Flecken oder gleichmäßige Schicht?
Zurzeit kommen zwei unterschiedliche Modelle als Erklärung für den hohen Methangehalt und die relativ warme Atmosphäre in Frage: Die erste geht davon aus, dass die Plutooberfläche mit einer dünnen Methanschicht bedeckt ist, die die Sublimation von Stickstoffeis behindert. Das zweite Szenario geht von der Existenz von unregelmäßig verteilten Flächen mit reinem Methan auf der Oberfläche aus.

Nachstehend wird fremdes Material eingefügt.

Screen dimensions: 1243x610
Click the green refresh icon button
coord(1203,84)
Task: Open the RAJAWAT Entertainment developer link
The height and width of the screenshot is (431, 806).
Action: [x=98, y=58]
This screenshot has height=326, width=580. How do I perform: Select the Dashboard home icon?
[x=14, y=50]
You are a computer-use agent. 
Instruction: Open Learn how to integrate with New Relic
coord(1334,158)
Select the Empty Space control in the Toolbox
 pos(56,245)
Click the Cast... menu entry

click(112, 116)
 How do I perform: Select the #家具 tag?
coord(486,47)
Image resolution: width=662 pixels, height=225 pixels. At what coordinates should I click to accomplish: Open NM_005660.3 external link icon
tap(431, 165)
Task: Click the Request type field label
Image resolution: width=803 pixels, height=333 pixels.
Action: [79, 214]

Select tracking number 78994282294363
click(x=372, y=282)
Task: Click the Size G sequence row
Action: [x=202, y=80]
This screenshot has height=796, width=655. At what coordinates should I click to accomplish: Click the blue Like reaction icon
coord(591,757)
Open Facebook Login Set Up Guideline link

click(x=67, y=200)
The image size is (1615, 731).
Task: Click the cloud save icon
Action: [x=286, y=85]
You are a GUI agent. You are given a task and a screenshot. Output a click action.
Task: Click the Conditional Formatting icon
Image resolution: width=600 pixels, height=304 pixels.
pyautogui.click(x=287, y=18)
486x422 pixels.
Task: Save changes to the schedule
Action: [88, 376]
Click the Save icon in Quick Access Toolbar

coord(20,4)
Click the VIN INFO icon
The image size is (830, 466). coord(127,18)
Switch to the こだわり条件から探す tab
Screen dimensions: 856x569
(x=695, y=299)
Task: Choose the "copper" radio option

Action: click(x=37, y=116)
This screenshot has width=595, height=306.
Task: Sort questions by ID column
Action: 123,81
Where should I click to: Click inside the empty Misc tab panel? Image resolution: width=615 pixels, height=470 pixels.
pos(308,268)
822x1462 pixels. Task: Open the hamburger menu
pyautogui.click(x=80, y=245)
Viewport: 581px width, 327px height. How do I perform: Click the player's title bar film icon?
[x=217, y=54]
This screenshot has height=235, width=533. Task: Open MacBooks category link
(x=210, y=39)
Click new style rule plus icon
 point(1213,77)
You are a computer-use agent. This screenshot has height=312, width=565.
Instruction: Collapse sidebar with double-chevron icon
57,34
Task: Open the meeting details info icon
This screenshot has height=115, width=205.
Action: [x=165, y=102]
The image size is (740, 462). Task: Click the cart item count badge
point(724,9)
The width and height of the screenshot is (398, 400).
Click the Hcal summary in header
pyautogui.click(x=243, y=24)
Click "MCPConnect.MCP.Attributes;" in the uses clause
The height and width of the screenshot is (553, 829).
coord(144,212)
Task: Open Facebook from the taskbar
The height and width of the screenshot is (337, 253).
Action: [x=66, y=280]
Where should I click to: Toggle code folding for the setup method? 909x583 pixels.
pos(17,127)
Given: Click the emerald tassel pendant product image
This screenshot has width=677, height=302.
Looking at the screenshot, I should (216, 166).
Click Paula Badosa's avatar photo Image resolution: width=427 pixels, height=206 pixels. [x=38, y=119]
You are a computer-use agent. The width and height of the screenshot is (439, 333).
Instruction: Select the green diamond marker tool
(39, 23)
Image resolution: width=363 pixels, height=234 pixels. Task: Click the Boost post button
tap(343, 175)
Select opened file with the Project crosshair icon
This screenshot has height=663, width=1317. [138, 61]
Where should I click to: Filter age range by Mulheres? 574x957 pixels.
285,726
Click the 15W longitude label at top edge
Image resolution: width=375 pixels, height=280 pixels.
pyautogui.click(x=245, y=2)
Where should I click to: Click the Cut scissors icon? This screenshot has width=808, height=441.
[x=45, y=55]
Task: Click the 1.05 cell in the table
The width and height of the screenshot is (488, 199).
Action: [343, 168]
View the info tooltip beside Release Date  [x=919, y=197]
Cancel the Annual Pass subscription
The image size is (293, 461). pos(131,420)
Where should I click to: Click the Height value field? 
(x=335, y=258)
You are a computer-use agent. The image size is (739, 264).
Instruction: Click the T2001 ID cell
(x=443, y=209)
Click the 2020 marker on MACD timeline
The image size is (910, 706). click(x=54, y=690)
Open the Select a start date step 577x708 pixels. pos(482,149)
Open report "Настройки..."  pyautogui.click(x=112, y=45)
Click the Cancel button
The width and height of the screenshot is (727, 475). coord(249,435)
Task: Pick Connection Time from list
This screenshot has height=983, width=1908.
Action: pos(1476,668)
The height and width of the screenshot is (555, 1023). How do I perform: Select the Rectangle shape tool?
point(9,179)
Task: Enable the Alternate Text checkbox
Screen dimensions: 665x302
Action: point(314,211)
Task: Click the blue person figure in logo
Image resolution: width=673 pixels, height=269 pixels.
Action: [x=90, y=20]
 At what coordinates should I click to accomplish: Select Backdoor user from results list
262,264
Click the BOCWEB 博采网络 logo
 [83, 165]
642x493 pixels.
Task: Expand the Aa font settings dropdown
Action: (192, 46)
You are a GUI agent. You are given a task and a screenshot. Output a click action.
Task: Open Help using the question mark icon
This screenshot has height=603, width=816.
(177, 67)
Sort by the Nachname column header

Hoffnung auf „New Horizons“
„Die Entscheidung, welche von beiden richtig ist, wird weitere Untersuchungen des Pluto erfordern, vor allem während er sich weiter von der Sonne weg bewegt“, so Lellouch. „Und natürlich wird uns auch die NASA-Raumsonde New Horizons mit mehr Informationen versorgen, wenn sie 2015 den Pluto erreicht.“ Der Pluto bewegt sich auf einer sehr exzentrischen und 148 Jahre dauernden Umlaufbahn. Im Moment noch relativ nah an der Sonne, führt sein Weg zurzeit allmählich von der Sonne weg. Dabei friert nach und nach immer mehr seiner atmosphärischen Gase aus und lagert sich am Untergrund als Eis ab. Vermutlich existiert die Atmosphäre daher nur in relativer Sonnennähe.